Kapitel 28 Ehemalige imperiale Technologie
Die zwei sind aus dem Auto gehüpft und auf die Meute zugestürmt, die den riesigen Tisch voller Futter verlassen und sich um die beiden Frischvermählten versammelt hatte.
Mädels aus Familie und Freundeskreis umschwärmten Elina und zogen sie in die Villa, damit sie sich fertigmachen konnte.
Während die Kerle aus Familie und Freundeskreis jubelten und **Edward** zur Küste hochhoben, wo der alte **General Barr** schon wartete, warfen die Leute **Edward** in den Sand vor ihn und bildeten schnell einen Kreis um den Rand, der die beiden in der Mitte umgab.
**Edward** stand auf, klopfte sich den Sand vom Körper und sagte: „**Pops**, lass uns einfach mal vergleichen, was?"
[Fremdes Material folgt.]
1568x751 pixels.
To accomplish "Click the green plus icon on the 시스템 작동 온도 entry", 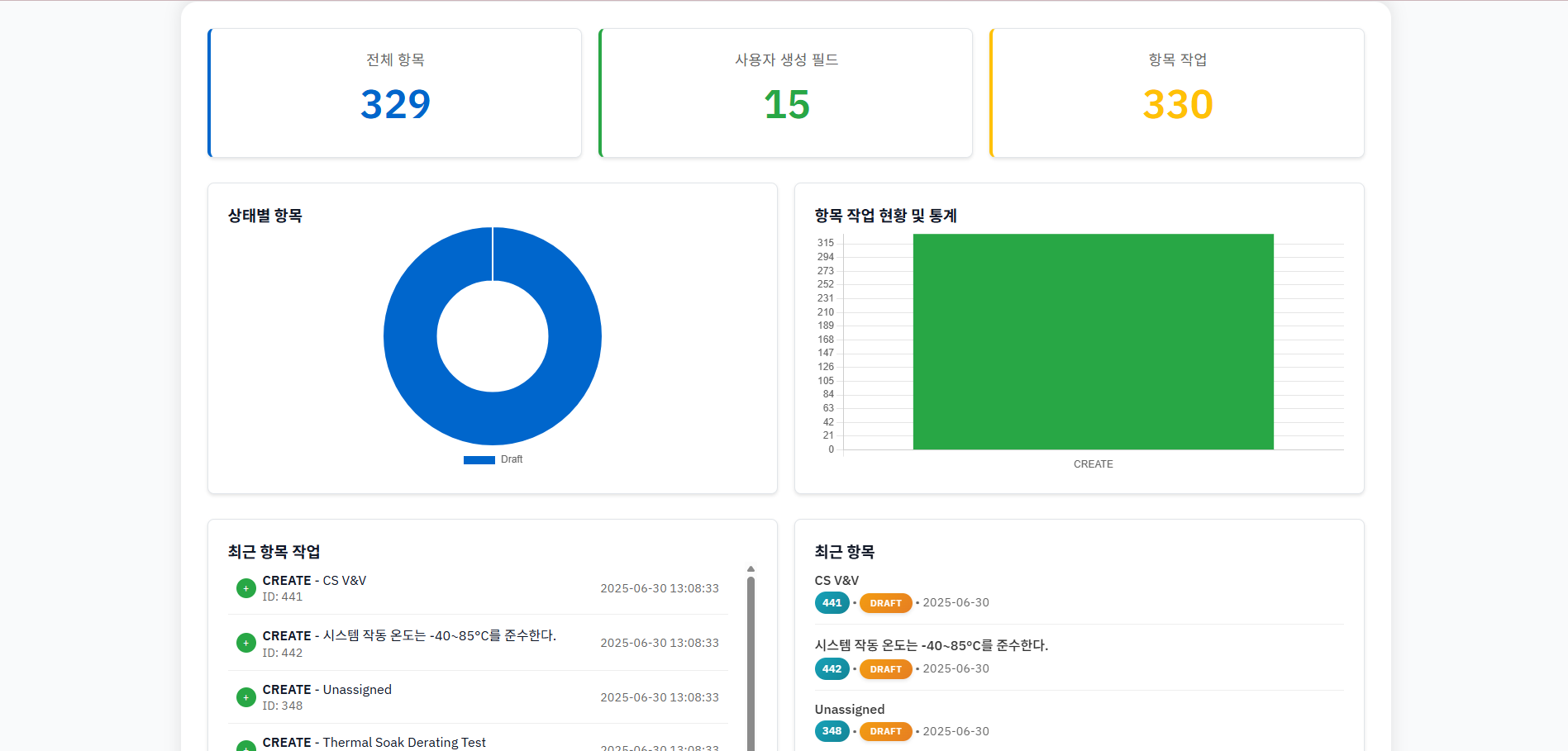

Der alte General zog sein Hemd aus, und die obere Hälfte des muskulösen, knorrigen Körpers kam zum Vorschein, ein paar Narben zeigten auch dem alten General diese glorreichen Jahre, obwohl der Bauch etwas schwabbelig war, aber auch diesen Körper, der starke Kraft, nicht verstecken konnte, zog die umstehenden Freunde und Verwandten an. ein Geräusch des Erstaunens.
**Edward** sah den alten General, der die wahre Sache bewegte, und sagte geschäftig: „**Pops**, aber ich war ein paar Jahre als Spezialoperationsoffizier tätig."
„Mach dich nicht lustig, hast du vergessen, wer dir diese Fähigkeit beigebracht hat? Lass Laozi dich ein letztes Mal schlagen." Sagte der alte General.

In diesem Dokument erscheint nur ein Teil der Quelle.